“Half of Paradise” by James Lee Burke (post 1): How can a man not be sure if he is hearing himself laughing?
There is an intriguing sentence in James Lee Burke’s first novel:
“…J.P. and April picked up their marriage license at the courthouse. He had a fresh supply of powder…and he stayed high all evening. That night they drove to a justice of the peace’s house…J.P. was very high and kept wanting to laugh during the ceremony. He looked at the homely slogans on the wall in the gilt and scrolled frames. He thought he heard himself laughing.
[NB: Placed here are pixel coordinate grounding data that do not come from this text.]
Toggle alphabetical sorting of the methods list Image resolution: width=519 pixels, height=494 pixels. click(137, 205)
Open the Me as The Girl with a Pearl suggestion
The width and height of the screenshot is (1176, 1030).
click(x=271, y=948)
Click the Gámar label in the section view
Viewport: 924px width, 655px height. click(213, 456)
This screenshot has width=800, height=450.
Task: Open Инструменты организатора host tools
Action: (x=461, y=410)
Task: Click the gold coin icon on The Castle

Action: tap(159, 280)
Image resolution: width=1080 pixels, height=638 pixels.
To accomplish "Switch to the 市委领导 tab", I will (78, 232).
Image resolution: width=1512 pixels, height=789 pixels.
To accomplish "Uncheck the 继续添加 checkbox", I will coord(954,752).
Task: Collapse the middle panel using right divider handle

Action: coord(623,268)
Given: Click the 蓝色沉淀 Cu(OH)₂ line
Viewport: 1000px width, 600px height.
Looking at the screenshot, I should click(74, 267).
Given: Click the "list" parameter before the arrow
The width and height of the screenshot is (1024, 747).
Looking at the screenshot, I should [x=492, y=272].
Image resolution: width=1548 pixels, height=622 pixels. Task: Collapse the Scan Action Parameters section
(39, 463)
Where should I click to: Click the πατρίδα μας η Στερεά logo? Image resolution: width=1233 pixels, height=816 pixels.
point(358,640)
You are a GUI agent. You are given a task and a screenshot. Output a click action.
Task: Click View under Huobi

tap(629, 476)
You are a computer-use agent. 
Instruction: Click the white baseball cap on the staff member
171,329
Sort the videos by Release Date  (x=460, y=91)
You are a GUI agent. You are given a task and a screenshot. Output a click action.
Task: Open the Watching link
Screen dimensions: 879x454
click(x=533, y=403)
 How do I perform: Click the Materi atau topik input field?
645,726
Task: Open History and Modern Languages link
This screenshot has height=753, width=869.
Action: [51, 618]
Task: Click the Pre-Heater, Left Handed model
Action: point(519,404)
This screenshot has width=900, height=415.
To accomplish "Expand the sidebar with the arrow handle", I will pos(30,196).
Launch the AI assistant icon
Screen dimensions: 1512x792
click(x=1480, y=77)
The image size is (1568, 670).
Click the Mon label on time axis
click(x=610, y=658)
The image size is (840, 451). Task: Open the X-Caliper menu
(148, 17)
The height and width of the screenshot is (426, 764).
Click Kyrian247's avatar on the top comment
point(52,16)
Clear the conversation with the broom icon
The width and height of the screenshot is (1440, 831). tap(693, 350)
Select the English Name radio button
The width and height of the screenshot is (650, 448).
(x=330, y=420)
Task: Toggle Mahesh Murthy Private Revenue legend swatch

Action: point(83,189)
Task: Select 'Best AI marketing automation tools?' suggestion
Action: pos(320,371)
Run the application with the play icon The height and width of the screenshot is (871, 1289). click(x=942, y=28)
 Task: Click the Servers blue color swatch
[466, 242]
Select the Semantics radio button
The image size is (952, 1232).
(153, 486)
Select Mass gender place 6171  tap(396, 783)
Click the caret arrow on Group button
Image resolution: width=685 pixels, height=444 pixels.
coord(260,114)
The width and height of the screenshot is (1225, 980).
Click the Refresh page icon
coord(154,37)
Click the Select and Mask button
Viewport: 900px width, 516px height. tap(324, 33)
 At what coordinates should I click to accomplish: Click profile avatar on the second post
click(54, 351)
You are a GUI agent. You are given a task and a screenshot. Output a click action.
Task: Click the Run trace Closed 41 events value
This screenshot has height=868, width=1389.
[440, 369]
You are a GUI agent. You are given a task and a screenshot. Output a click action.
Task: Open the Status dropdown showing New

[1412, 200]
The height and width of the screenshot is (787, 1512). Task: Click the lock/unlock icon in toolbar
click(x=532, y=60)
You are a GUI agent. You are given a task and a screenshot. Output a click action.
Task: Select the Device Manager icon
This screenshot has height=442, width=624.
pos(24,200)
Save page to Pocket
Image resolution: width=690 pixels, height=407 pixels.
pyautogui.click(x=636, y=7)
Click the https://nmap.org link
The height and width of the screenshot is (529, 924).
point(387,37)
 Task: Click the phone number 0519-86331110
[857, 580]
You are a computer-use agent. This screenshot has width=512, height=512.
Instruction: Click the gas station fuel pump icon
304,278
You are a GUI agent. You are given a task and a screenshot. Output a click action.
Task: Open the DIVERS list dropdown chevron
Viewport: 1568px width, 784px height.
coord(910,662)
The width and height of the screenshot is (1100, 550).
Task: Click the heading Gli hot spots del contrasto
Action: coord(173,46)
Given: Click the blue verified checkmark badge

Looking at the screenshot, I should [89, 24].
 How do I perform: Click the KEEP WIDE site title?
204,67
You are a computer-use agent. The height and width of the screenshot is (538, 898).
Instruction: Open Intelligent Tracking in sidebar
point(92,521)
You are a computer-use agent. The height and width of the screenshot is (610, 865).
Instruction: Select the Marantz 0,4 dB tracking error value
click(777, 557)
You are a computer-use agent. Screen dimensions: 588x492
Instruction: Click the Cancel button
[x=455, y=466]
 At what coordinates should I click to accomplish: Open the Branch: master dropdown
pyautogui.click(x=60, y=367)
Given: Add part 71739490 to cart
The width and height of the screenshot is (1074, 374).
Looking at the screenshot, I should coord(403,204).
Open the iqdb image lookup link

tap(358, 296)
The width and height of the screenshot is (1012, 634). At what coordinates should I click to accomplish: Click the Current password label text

The marriage was over and they were sitting in the back seat of the taxi on the way to the hotel…” (1, pp. 281-282).
“He thought he heard himself laughing” doesn’t make sense. How can a man not be sure whether or not he is hearing himself laughing? The only way would be for him to hear laughter in his head that he neither identifies with as being his own nor hears as coming from an outside source, which would probably make it the laughter of his alternate personality.
Drug intoxication evidently made his alternate personality laugh, which J.P.’s regular personality experienced as an urge to laugh.
This is one more example of how symptoms of multiple personality may be camouflaged by drugs and alcohol.
1. James Lee Burke. Half of Paradise. New York, Hachette Books, 1965.